Tudo aparentemente começou quando a empregada do casal viu o Dr. Favez deitado sobre a cama, embriagado e com a blusa desabotoada, com os seios à mostra. Com o surgimento dos rumores, Juana de Leon ficou com medo das consequências que poderiam recair sobre ela e, por isso, preferiu denunciar o marido antes que fosse acusada de ser cúmplice do artífice. Alegou que, quando se casou, era órfã e nada sabia, mantendo a farsa por temer ficar desamparada.

De acordo com o historiador Júlio César Gonzáles Pagés (autor do livro Por Andar Vestida de Homem), Enriqueta nasceu em uma família burguesa na cidade de Laussane na Suíça. Se casou com um soldado francês através de um arranjo matrimonial mediado por seu tio e serviu com o marido no exército napoleônico. Naquela época era muito comum as esposas acompanharem os maridos durante campanhas militares (no Brasil, eram comumente chamadas de “vivandeiras”).

Parece que, quando o marido foi morto, Enriqueta assumiu a identidade masculina e assentou praça como cirurgião, chegando a servir na Campanha Russa em 1812. Há ainda relatos de que se formou em Medicina na Universidade de Sorbonne em Paris após a guerra, antes de vir para o continente americano e ter seu diploma de cirurgião validado pelas autoridades coloniais.

Um dos fatos mais interessantes desta história é o de Enriqueta ter sido provavelmente a primeira médica e cirurgiã a pisar em solo americano.
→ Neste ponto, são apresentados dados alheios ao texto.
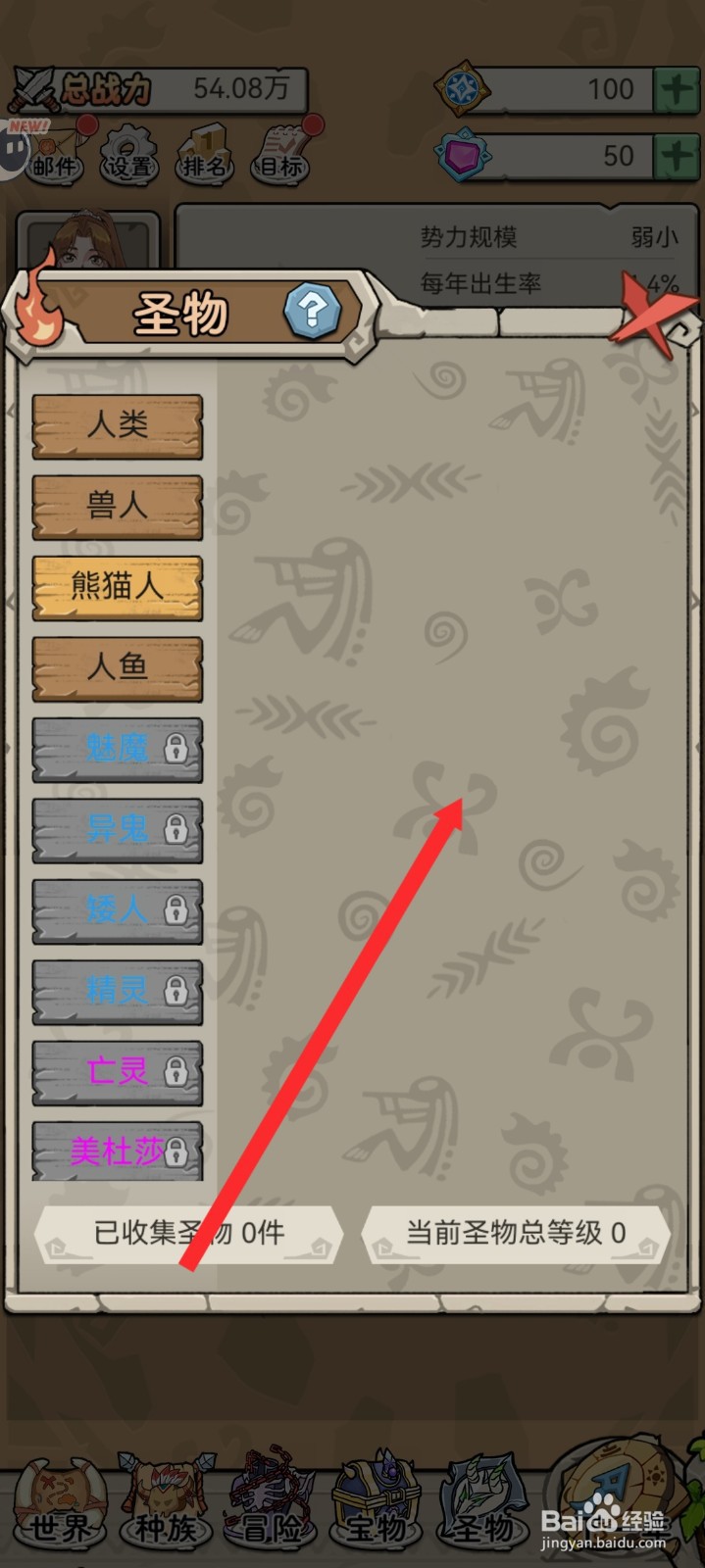
Task: Tap the locked 矮人 race entry
Action: coord(118,911)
É creditado à americana Elizabeth Blackwell, nascida em 1821, o fato de ter sido a primeira médica graduada em Medicina. Nesta época Favez já era profissional de renome em Cuba.

Outro caso conhecido de uma mulher que se passou por homem para poder exercer a cirurgia foi o da irlandesa Margareth Ann Buckley, mais ou menos na mesma época. Adotando o nome de James Miranda Stuart Berry, Buckley serviu como cirurgião nas guerras napoleônicas, tal qual Favez, mas do lado britânico. Teve importante destaque no atendimento aos feridos durante a batalha de Waterloo, em 1815, e serviu em várias colônias do império britânico. Porém, só chegou à América Central em 1836, ou seja, bem depois de Favez.

Enriqueta foi expulsa de Cuba, passando a residir em Nova Orleans, adotando o nome de Margareth e trabalhando como monja de uma instituição de caridade. Ao que indica, Enriqueta desejava voltar a Cuba, conforme uma carta enviada para Juana de Leon. Juana nunca leu tal carta, pois havia morrido anos antes e Enriqueta veio a falecer em 1856 sem ter realizado o seu desejo de retornar à América.

Felizmente, nos dias atuais, as mulheres não precisam mais se passar por homens para exercerem a Medicina. Como visto, após alguns anos após a chegada de Favez à Cuba, as mulheres puderam ser aceitas nas faculdades de Medicina. Entretanto o preconceito ao exercício da profissão médica pelas mulheres não foi extinto com tal permissão. Isso pôde ser confirmado pela dificuldade que Maria Augusta Generoso Estrela, a primeira médica brasileira e formada em Medicina com louvor em Nova York em 1881, teve para validar seu diploma no Brasil.

Apesar de hoje as faculdades de Medicina do Brasil formarem mais mulheres que homens, ainda existe o triste legado do preconceito, especialmente na área da Cirurgia.